HMRC have announced changes to the UK bonded warehousing regime. The purpose of the bonded warehousing regime (the technical phrase is “Customs Warehousing”) is to allow for the indefinite storage of non-European Community goods without triggering liability to pay import VAT and Customs duty.
Until now, it has been standard practice in the UK for dealers and galleries to temporarily remove (for up to 90 days) artworks from bonded warehouses to show the artworks at a gallery or to exhibit them at a fair. In theory, the goods could not be sold whilst they remained out on temporary removal. If a buyer offered for the item, before the sale could take place it would be returned to the bonded warehouse, whereupon after their discharge to another Customs regime, the sale would be concluded.
This is set to change. From 30 June 2013, artworks imported for exhibition with a view to sale, for example at a fair, in a gallery, at an auction house or as part of an exhibition, must enter the UK under Temporary Admission, or they must be removed from Customs Warehousing to Temporary Admission.
Temporary Admission (TA) is a specific VAT importation regime. The difficulty with TA is that it requires the importer to provide security to HMRC to cover the import VAT liability that may become due if the TA procedure is not correctly discharged. Inevitably, providing security has an impact on cash-flow and can severely undermine smaller businesses.

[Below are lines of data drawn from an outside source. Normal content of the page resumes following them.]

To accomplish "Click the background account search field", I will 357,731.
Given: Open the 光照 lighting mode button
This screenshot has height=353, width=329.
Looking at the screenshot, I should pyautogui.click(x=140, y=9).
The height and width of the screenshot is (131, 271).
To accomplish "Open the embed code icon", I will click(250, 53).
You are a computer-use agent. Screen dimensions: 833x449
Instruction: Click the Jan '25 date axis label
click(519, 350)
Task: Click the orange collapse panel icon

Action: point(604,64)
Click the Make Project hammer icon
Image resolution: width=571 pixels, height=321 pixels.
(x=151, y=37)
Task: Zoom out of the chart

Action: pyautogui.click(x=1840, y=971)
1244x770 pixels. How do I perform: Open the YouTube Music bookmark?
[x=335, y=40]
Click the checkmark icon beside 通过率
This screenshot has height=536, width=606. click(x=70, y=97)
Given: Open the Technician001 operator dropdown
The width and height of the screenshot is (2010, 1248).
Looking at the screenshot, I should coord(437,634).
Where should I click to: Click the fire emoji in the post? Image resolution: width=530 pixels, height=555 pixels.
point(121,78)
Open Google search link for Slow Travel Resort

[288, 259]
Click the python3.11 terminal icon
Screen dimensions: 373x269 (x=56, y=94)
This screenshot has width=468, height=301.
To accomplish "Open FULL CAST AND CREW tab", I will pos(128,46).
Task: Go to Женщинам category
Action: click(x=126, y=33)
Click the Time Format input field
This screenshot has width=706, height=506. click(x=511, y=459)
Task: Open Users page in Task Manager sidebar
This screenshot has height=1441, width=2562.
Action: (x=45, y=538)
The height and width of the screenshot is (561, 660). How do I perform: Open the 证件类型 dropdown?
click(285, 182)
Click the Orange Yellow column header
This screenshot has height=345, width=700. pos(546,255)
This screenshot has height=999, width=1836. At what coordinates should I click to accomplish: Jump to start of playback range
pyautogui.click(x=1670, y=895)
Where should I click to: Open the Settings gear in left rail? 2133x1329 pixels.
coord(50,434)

In a recently published Customs Information Paper (Ref: JCCC CIP (13) 22), HMRC have announced that to mitigate the potential cost impact of TA on businesses, they will offer a full guarantee waiver in respect of import VAT to art businesses holding a full TA authorisation. Here is the catch: before a full TA authorisation is issued, the art business must show:
- a good compliance record,
- it meets the financial solvency criteria
- it can demonstrate a good record keeping history, and
- it has systems in place to identify and correct any errors found.
Some dealers and galleries hold a simplified TA authorisation. They should apply to HMRC (Authorisations and Returns Team) for a full TA authorisation if they do not wish to put up security.
Dealers and galleries already holding a full TA authorisation should apply to HMRC (Authorisations and Returns Team) to obtain approval to use it without putting up security. In other words, the fact that you hold a full TA authorisation does not mean that you automatically benefit from the full guarantee waiver.
If the dealer or gallery cannot obtain a full TA authorisation, they must give security for the full amount of import VAT (and Customs duty if applicable – see article on the importation of electrical and video installations in this blog).
From 30 June 2013, it will no longer be an option to temporarily remove artworks from a Customs Warehouse, unless:
- the temporary removal is solely for the purpose of viewing in a venue other than a venue qualifying as private premises or allowing public access – HMRC are likely to interpret this “for viewing” exception restrictively,
- the artworks are first moved to TA (and security is given unless authorised by HMRC) or another approved VAT regime,
- the artworks are removed to free circulation, and import VAT is paid, or
- the artworks are re-exported.
Articles published on this blog reflect the opinion of the stated author of the article only. The information they contain does not constitute legal advice.